((

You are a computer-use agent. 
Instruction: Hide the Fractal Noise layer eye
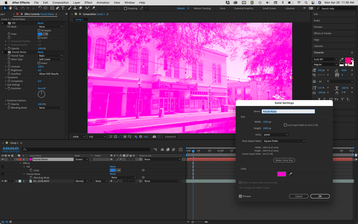[x=3, y=159]
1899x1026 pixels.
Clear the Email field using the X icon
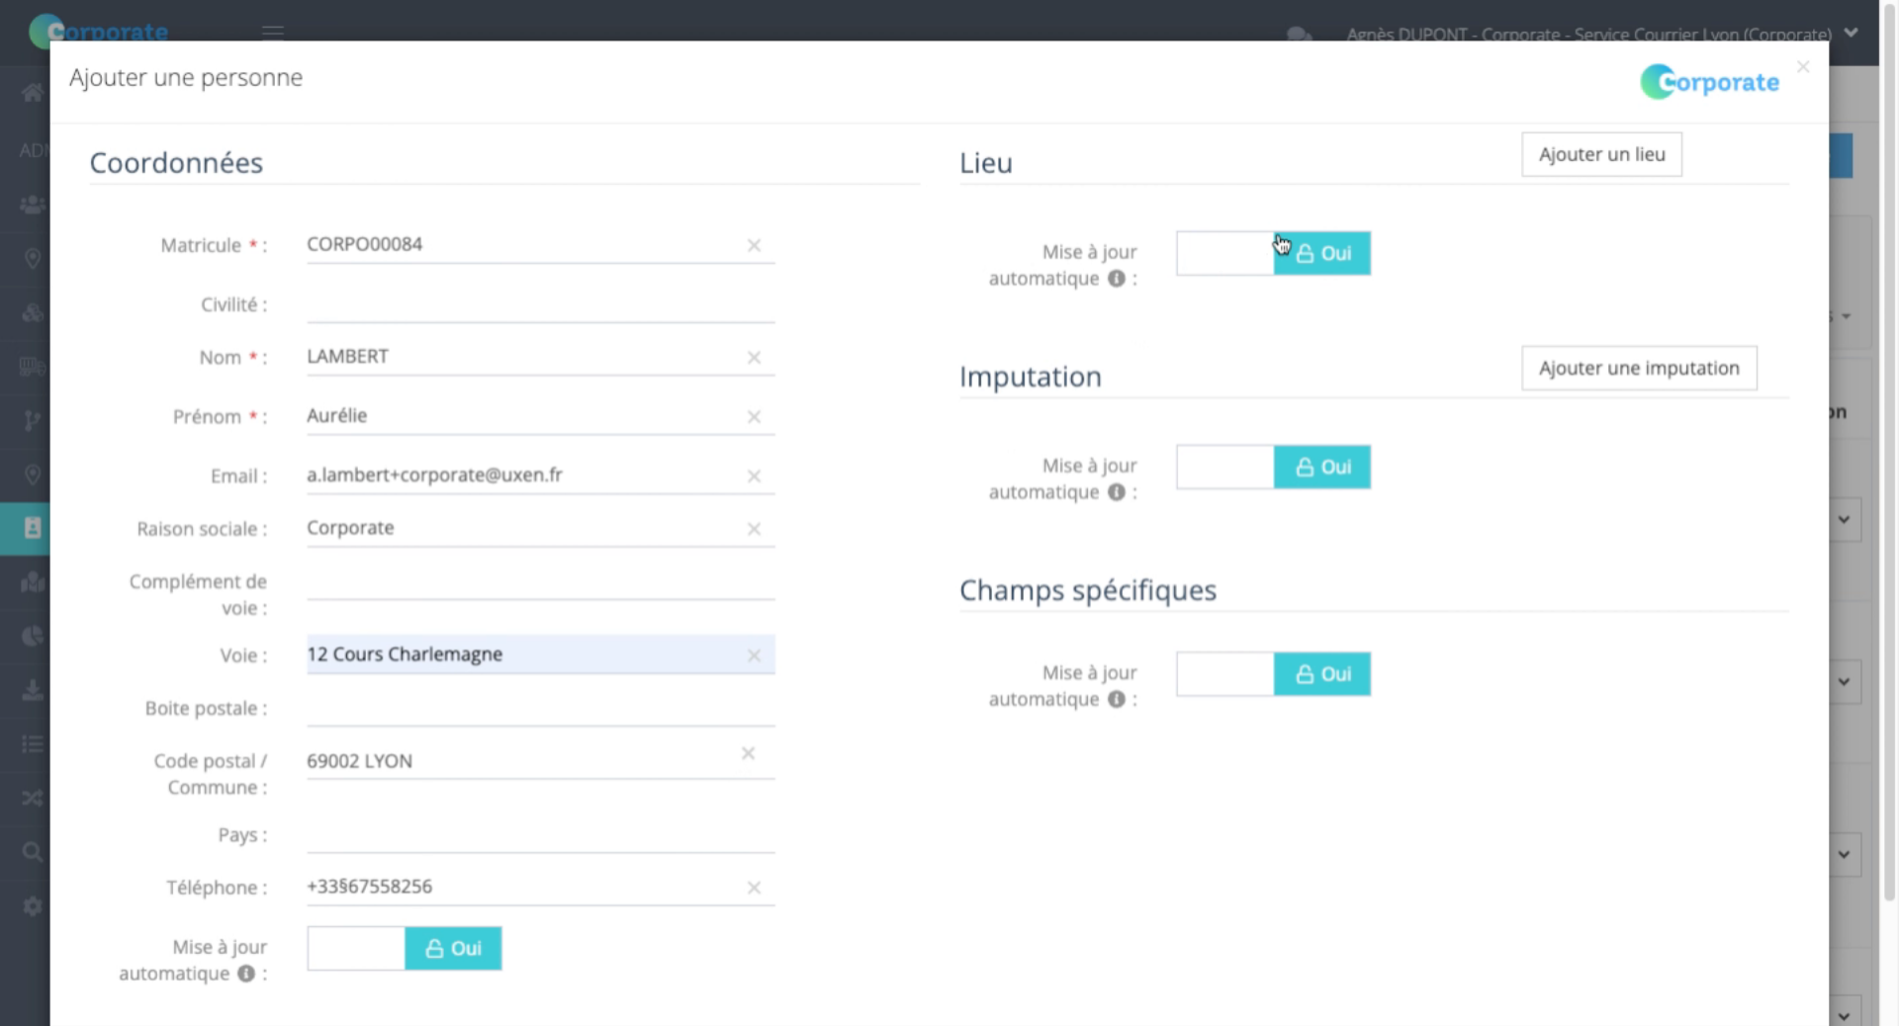754,476
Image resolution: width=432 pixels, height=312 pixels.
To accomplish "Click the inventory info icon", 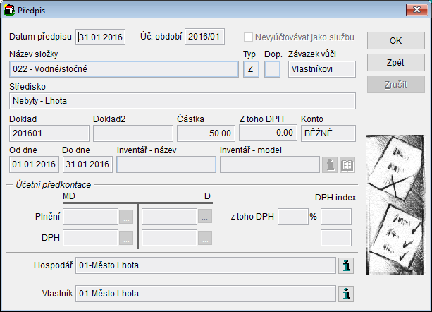I will 329,164.
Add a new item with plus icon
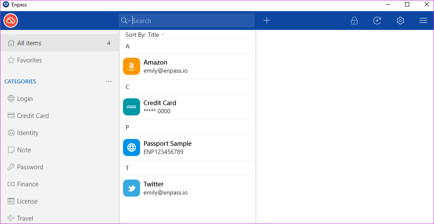The image size is (434, 224). tap(267, 21)
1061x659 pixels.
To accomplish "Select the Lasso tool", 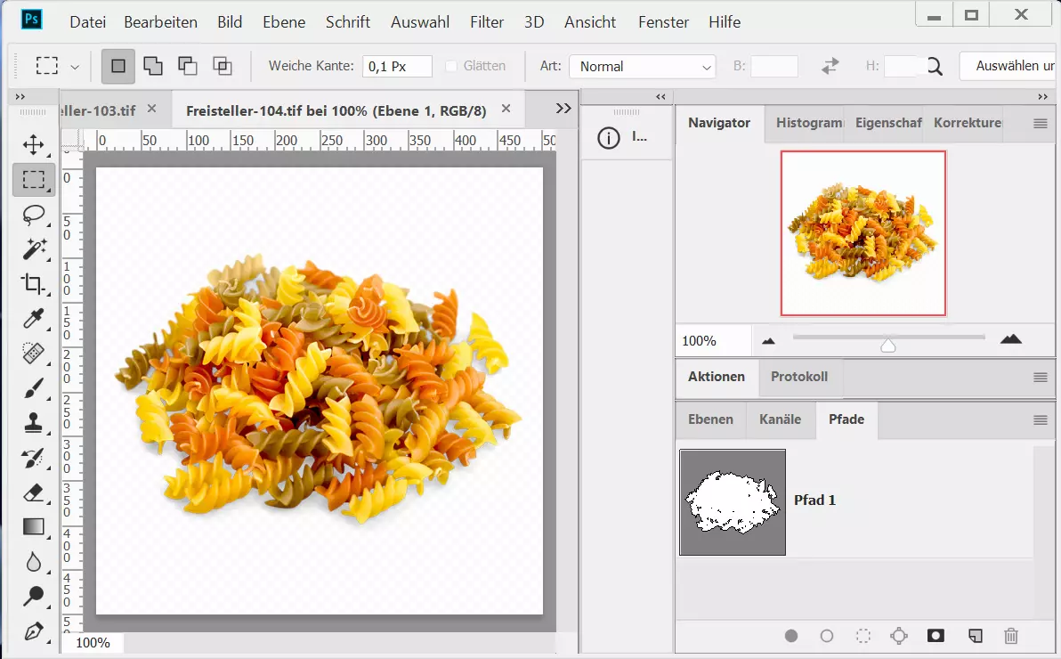I will [x=34, y=215].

))

▸ **What this task involves**: Please copy out each line of the data in which the word "pixels" occurs.

▸ **Your response**:
1899x1026 pixels.
Image resolution: width=432 pixels, height=312 pixels.
1061x659 pixels.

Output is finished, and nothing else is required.